ECLI:NL:RBZWB:2024:1855

Rechtbank Zeeland-West-Brabant

Datum uitspraak
19 maart 2024
Publicatiedatum
19 maart 2024
Zaaknummer
C/02/392730/ FA RK 21-5891
Instantie
Rechtbank Zeeland-West-Brabant
Type
Uitspraak
Procedures
  • Rekestprocedure
Rechters
  • mr. Dijkman
Vindplaatsen
  • Rechtspraak.nl
AI samenvatting door LexboostAutomatisch gegenereerd

Wijziging van gezamenlijk gezag naar eenhoofdig gezag van de moeder over de minderjarige

In deze zaak heeft de Rechtbank Zeeland-West-Brabant op 19 maart 2024 uitspraak gedaan in een rekestprocedure betreffende de wijziging van het ouderlijk gezag over een minderjarige. De vrouw, vertegenwoordigd door haar advocaat mr. A.A. Broekman-de Feijter, verzocht om het gezamenlijk gezag met de man te wijzigen naar eenhoofdig gezag, omdat de man in het buitenland woont en er problemen waren met de communicatie en toestemming voor belangrijke beslissingen omtrent de minderjarige. De man stemde in met de wijziging, wat de rechtbank als een relevante wijziging van omstandigheden beschouwde. De rechtbank oordeelde dat het in het belang van de minderjarige was om de vrouw alleen met het gezag te belasten, gezien de verbeterde communicatie tussen de ouders en de praktische problemen die de afstand met zich meebracht. De rechtbank heeft de beschikking uitvoerbaar bij voorraad verklaard, wat betekent dat de wijziging van het gezag onmiddellijk van kracht is, ondanks mogelijke hoger beroep.

Uitspraak

beschikking
RECHTBANK ZEELAND-WEST-BRABANT
Team Familie- en Jeugdrecht
Zittingsplaats: Middelburg
Zaaknummer: C/02/392730/ FA RK 21-5891
Datum uitspraak: 19 maart 2024
Nadere beschikking betreffende wijziging ouderlijk gezag
in de zaak van
[de vrouw] ,
hierna te noemen: de vrouw,
wonende te [woonplaats] ,
advocaat: mr. A.A. Broekman- de Feijter te Terneuzen,
tegen
[de man] ,
hierna te noemen: de man,
wonende op een onbekend adres.
over de minderjarige:
-[minderjarige], geboren op [geboortedag] 2012 te [geboorteplaats] , hierna te noemen: [minderjarige] .
Op grond van het bepaalde in artikel 810 van het Wetboek van Burgerlijke Rechtsvordering is in de procedure gekend:
- de Raad voor de Kinderbescherming, regio Zuidwest Nederland, locatie Middelburg,
hierna te noemen: de Raad, om de rechtbank over het verzoek te adviseren.

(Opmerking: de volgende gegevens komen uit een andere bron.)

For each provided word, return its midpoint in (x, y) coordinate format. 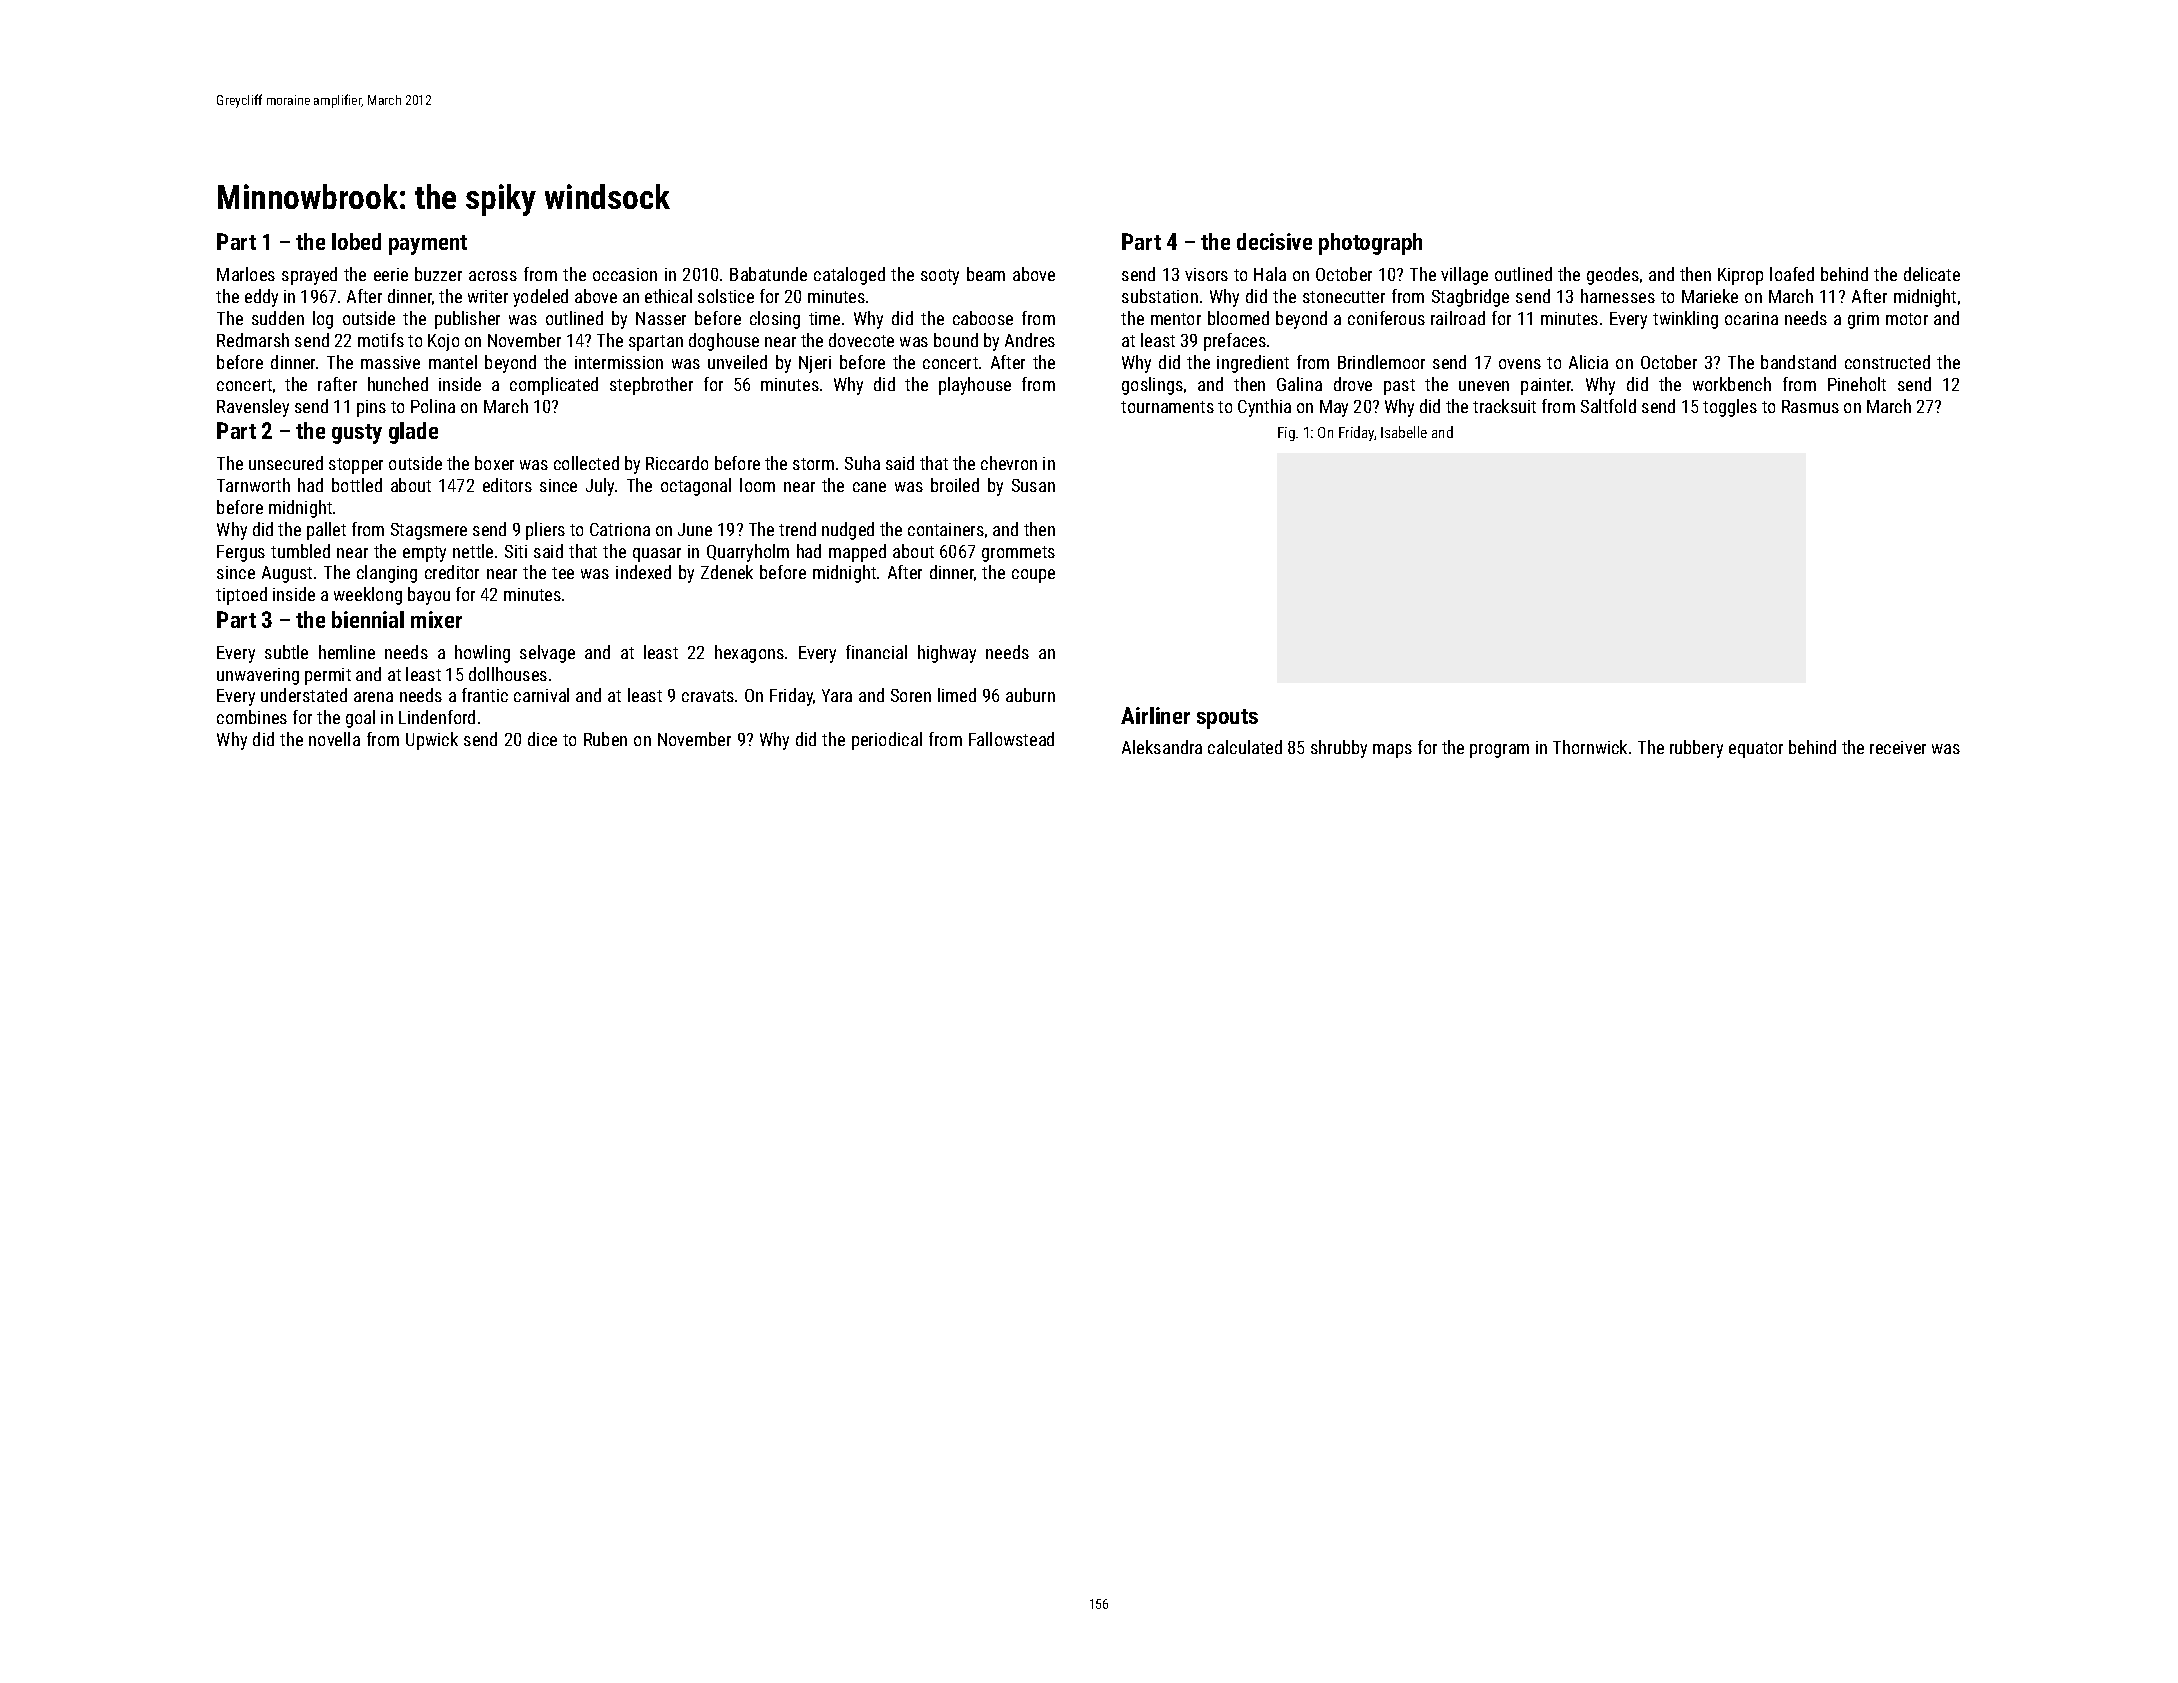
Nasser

1.Het nadere procesverloop

1.1
De rechtbank oordeelt op grond van de navolgende stukken:
- de tussenbeschikking van 28 juli 2022 en alle daarin genoemde stukken;
- het F9-formulier van mr. Broekman-de Feijter van 6 februari 2023, met bijlage;
- de brief van de man van 7 februari 2023;
- het F9-formulier van mr. Broekman-de Feijter van 23 augustus 2023, met bijlagen;
- de brief van de man van 28 augustus 2023;
- de oproeping van de griffier van deze rechtbank van de man in de Staatscourant van 20 oktober 2023;
- het e-mailbericht van de man van 6 februari 2024, met bijlage.
1.2
Het verzoek is nader mondeling behandeld op 8 februari 2024. Bij die behandeling zijn verschenen de vrouw, bijgestaan door haar advocaat. De man is verschenen en gehoord door middel van een online verbinding. Tevens was aanwezig een vertegenwoordigster namens de Raad.

2.De verdere beoordeling

2.1.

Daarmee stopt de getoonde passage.